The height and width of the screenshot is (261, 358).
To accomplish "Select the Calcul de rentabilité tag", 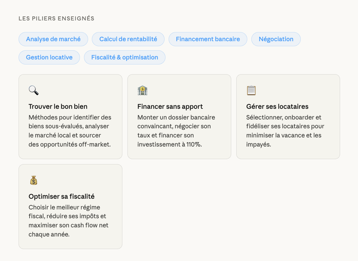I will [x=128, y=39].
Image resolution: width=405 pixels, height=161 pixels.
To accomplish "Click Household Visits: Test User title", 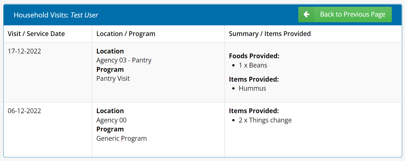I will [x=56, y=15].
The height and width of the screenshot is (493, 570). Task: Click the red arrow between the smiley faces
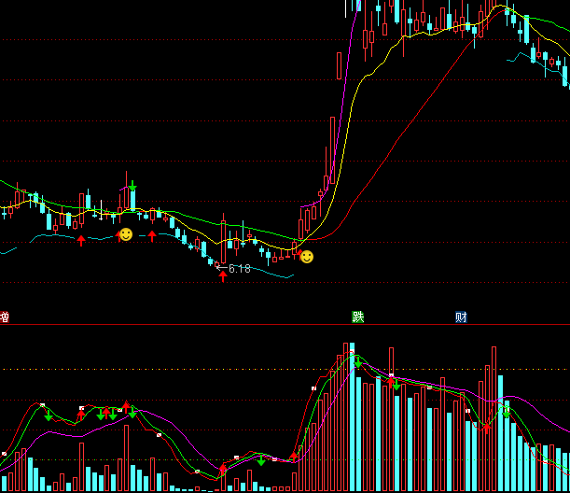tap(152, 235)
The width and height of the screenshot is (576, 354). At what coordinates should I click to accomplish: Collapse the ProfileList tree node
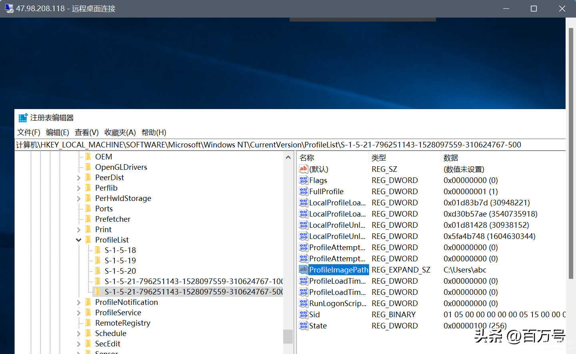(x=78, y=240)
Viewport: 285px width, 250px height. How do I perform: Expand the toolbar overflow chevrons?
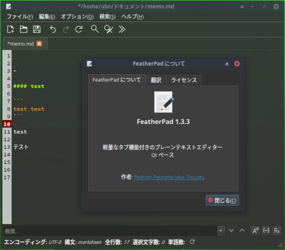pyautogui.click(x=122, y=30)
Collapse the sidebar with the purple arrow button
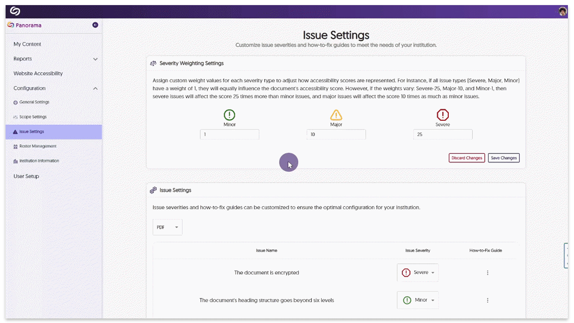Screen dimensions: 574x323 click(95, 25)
##########
Verbatim, write out the line containing "The width and" and all later lines through the end of the records, leaving every picture out.

▸ **THE COMPLETED TASK**
The width and height of the screenshot is (576, 354). At what coordinates should I click to accomplish: Collapse the ProfileList tree node
(x=78, y=240)
Viewport: 285px width, 250px height. How do I perform: Expand the toolbar overflow chevrons?
pyautogui.click(x=122, y=30)
Collapse the sidebar with the purple arrow button
Screen dimensions: 574x323 click(95, 25)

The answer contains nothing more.